Learn more about transition assistance programs and resources. If you’ve been injured during service, you may receive extra care and support. Find out about wounded warrior specialty consultations, health care, benefits and more.
Living costs outside the military
Civilian life has advantages and drawbacks. No more basic allowance for housing, but you can move anywhere you want without orders. You won’t have that steady military paycheck and job security, but you can go for that civilian job you’ve always wanted. Here are some important costs of civilian life to consider:
- Housing will probably be your biggest monthly expense, but you may be entitled to VA home loans as well as benefits to help you make your final move.
- Health care. Veterans who aren’t enrolled in VA health care will need health insurance. That can mean monthly premiums and out-of-pocket costs. TRICARE Reserve Select is available worldwide for qualified Selected Reserve and their families.
- Saving for retirement. Setting aside some money every month for retirement is vital. Got a job on the horizon? Compare the employer’s plan with the military’s retirement plan.
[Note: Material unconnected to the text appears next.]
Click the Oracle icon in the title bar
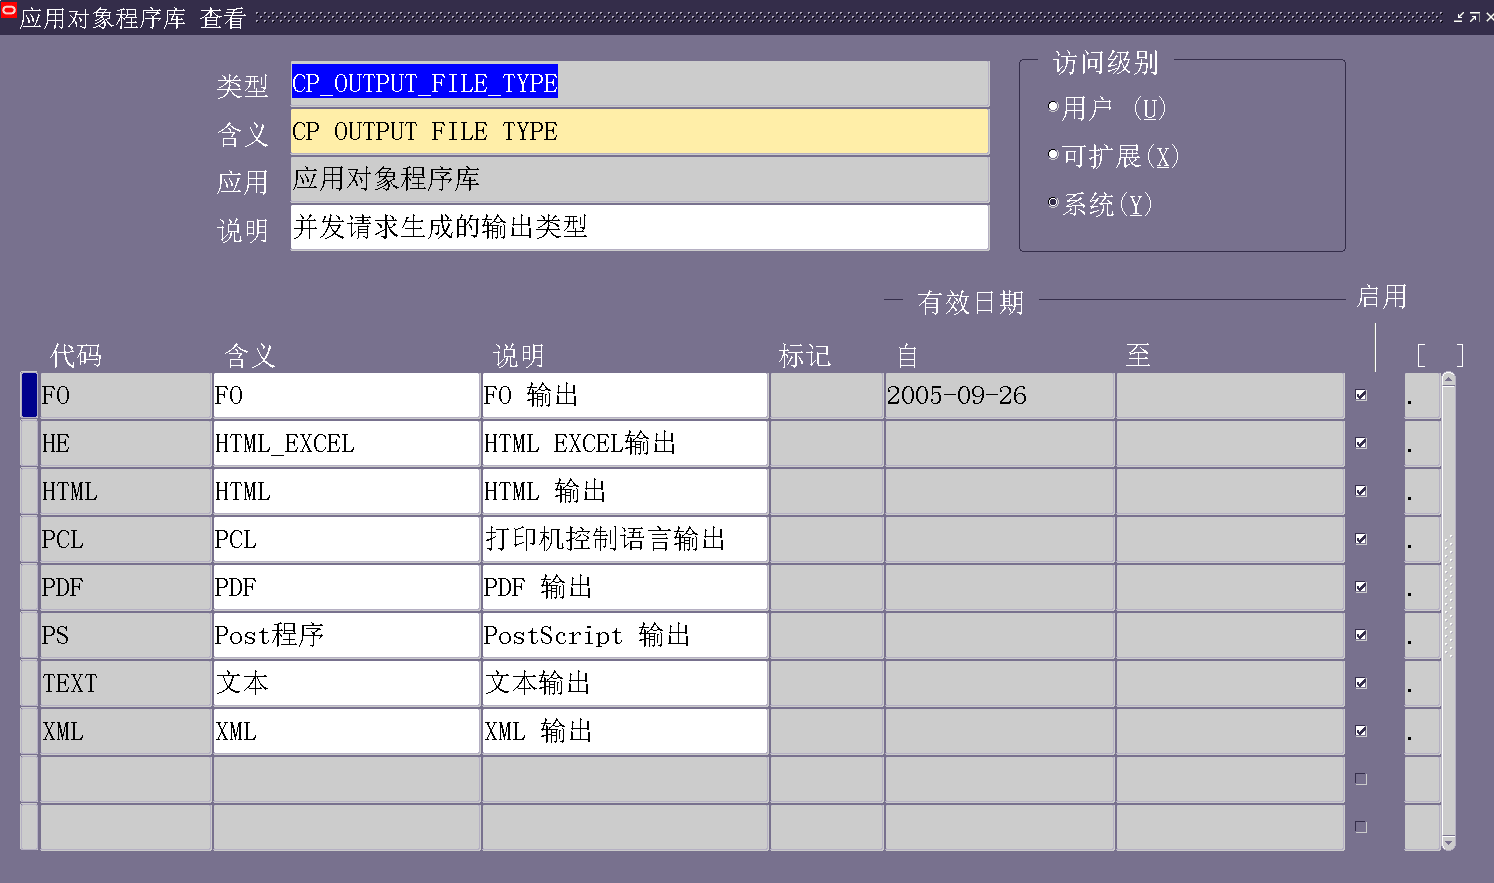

Use this military compensation calculator to see what your military retirement would look like. You can also contact your installation Personal Financial Management Services office for retirement information and assistance. Check out more military separation and retirement resources.
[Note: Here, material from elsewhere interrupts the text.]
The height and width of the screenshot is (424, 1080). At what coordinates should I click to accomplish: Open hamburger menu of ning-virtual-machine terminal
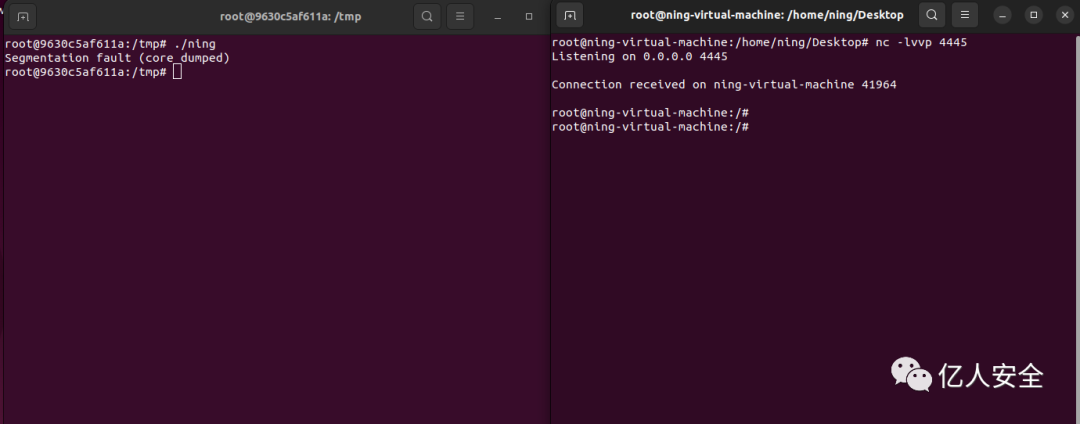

A job and income after service
A good civilian job makes all the difference for a successful transition out of the military. You’ll find lots of assistance and resources available to help you line up a good job. When you’re making the decision to separate, start planning for employment as soon as possible, ideally about a year out.
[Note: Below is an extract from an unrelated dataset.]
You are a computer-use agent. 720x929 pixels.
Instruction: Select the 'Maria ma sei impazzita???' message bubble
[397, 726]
- Contact your installation Transition Assistance Program office. Take an employment workshop. Get referrals for employment agencies and recruiters, job leads, career counseling and computer access for online job searches. Transition assistance offices have a wealth of services.
- Visit the Department of Labor Transition Assistance Program website and learn about resources available from the Department of Defense Career Ready Portal.
- Check out these tips and resources for 12 Ways to Land a Civilian Job, and remember you have access to Military OneSource assistance for 365 days after separation or retirement.
Civilian living versus military life
You’re not just changing jobs or making a move – you’re changing the way you and your family live. Sure you’re used to change, but this can be different. Be prepared.
- You’ll be leaving behind close friends, but can keep in touch and make new ones. Workplace camaraderie will probably be different. Job security may be different too. But on the other hand, no more orders.
- Some people choose to combine military and civilian life and transition to the reserves.
- Talk to your family before you make your decision. Don’t underestimate the impact transitioning will have on them. Listen to their concerns and opinions. List the positive and negative aspects of the changes and consider which are most important for you and your family.
The takeaway? Don’t rush a decision to avoid less-than-ideal orders. At the same time, don’t re-enlist just to avoid the uncertainty of leaving. If you’re still undecided, contact your installation Transition Assistance Program office for more guidance on the transition process and next steps.
Whatever you decide, once you’ve made your decision, be all in. You’ve done your homework and can move ahead with confidence.